La actitud del creyente es la de la esperanza. Se basa en la palabra y promesa del Señor, del Señor de la vida, amigo de la vida: «Nos consuela la promesa de la futura inmortalidad. Porque la vida de los que en ti creemos no termina, se transforma y al deshacerse nuestra morada terrenal adquirimos una mansión eterna en el cielo» (Prefacio I de la Liturgia de difuntos). Nosotros, basados en la esperanza, no nos desesperamos porque creemos en el Dios de los vivos, que nos ha regalado la vida, que quiere que el hombre viva, que ha puesto en lo más profundo del corazón el anhelo de vivir, vivir bien, vivir felices y vivir con aquellos que están anudados a nuestra historia y vida. Creemos en la resurrección de los muertos y en la vida eterna.

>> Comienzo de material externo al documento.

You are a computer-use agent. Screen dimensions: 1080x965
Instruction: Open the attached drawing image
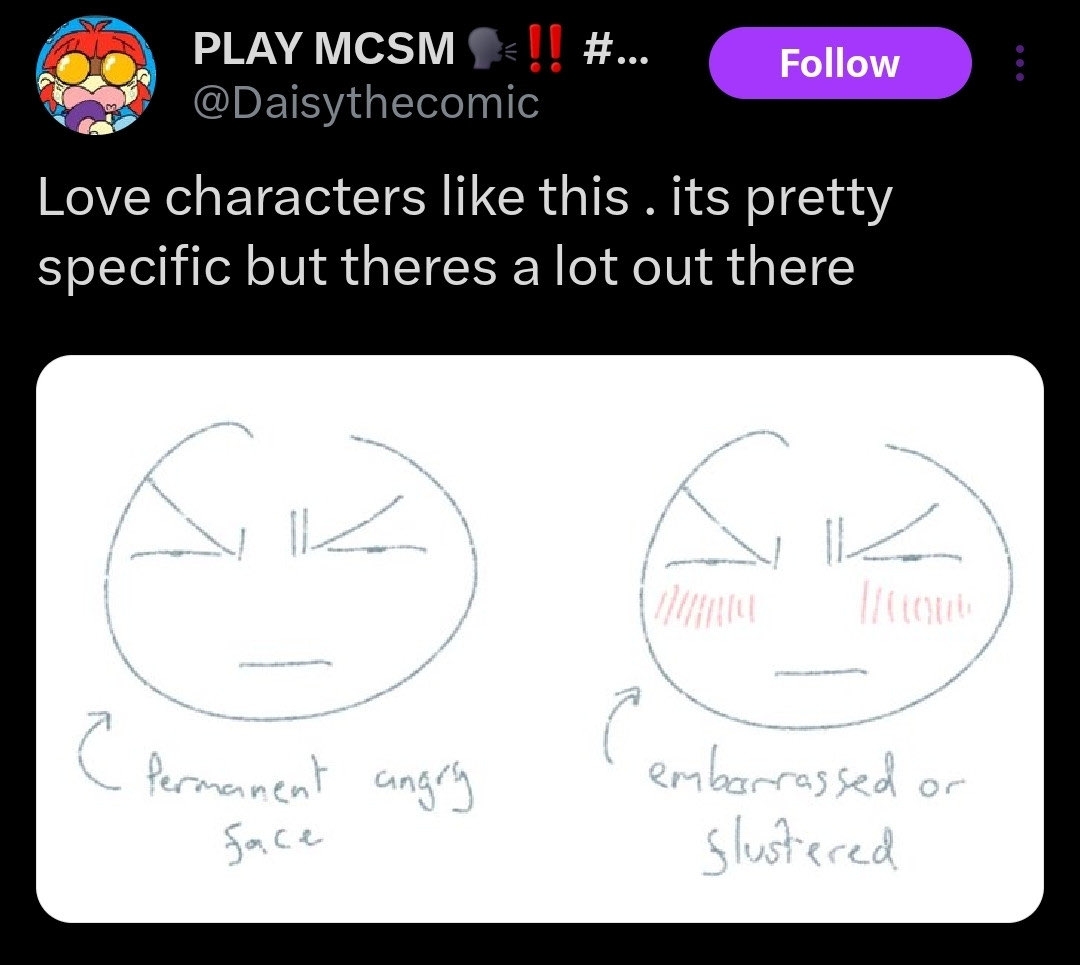[x=539, y=639]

Esta voluntad de Dios la vemos en la persona y vida de Jesucristo. Tres veces se encuentra Jesús con la realidad de la muerte según los evangelios, además de la suya propia. Una muerte sucede en la casa: es la resurrección de la hija de jefe de los judíos (Mt 9, 18-26); otra en el camino al cementerio, cuando llevaban a enterrar al hijo de una viuda de Naim (Lc 7, 11-17) y la última ya en la tumba, resucitando a Lázaro, el hermano de Marta y María, su amigo (Jn 11, 1-44). También afronta su propia muerte, asumiendo voluntariamente y lleno de confianza en el Padre la traición, la pasión, la agonía, el dolor, la muerte y la sepultura (Mt 26-27; Mc14-16; Lc 22, 39-23, 56). Jesús afronta su propia muerte desde la confianza absoluta en Dios Padre (Lc 12, 20-36; 23, 46; Jn 12, 14-17). Su promesa dice así: «Todo lo que me da el Padre viene a mí, y al que venga a mí no lo echaré afuera, porque he bajado del cielo, no para hacer mi voluntad, sino la voluntad del que me ha enviado. Esta es la voluntad del que me ha enviado: que no pierda nada de lo que me dio, sino que lo resucite en el último día...Y yo lo resucitare en el último día... En verdad, en verdad os digo: el que cree en mí tiene vida eterna... El que come este pan vivirá para siempre» (Jn 6, 25-69).
Esta convicción, ¿a qué nos debe llevar? No a la desesperación, ni a estar obsesionados por la muerte, ni a estar amargados, sino a vivir con tranquilidad, amando la vida presente que es un don de Dios, la propia y la de los demás, pero a la vez con el compromiso con la vida, cuidándola, protegiéndola, sin abusar, sin caer en que «comamos y muramos que mañana moriremos» (I Cor 15, 32), actuando para que todos vivamos dignamente y muramos dignamente, con una persona querida al lado que pueda acompañarnos en esa hora definitiva con confianza en el Dios y Padre de Nuestro Señor Jesucristo que le resucitó de entre los muertos y nos resucitará a nosotros porque es omnipotente, es Amor, y amar es entregarse, decir y hacer :Tu no morirás (Gabriel Marcel). Amar la vida es apoyar a aquellos profesionales, hombres y mujeres, que luchan contra la enfermedad para dar salud o conservarla, en los laboratorios y hospitales. «Centra tu vida en lo que realmente permanece y vive cada instante como un don único, tratando de gozar al máximo de él y de convertirlo en una ocasión de amar y ser amado» (Torralba, F. O. cit., 72), porque «es fuerte el amor como la muerte... las aguas caudalosas no podrían apagar el amor ni anegarlo los ríos» (Cantar de los Cantares 8, 6-7). No olvides que Dios es amor y el que ama ya ha pasado de la muerte a la vida (I Jn 3, 13; 4).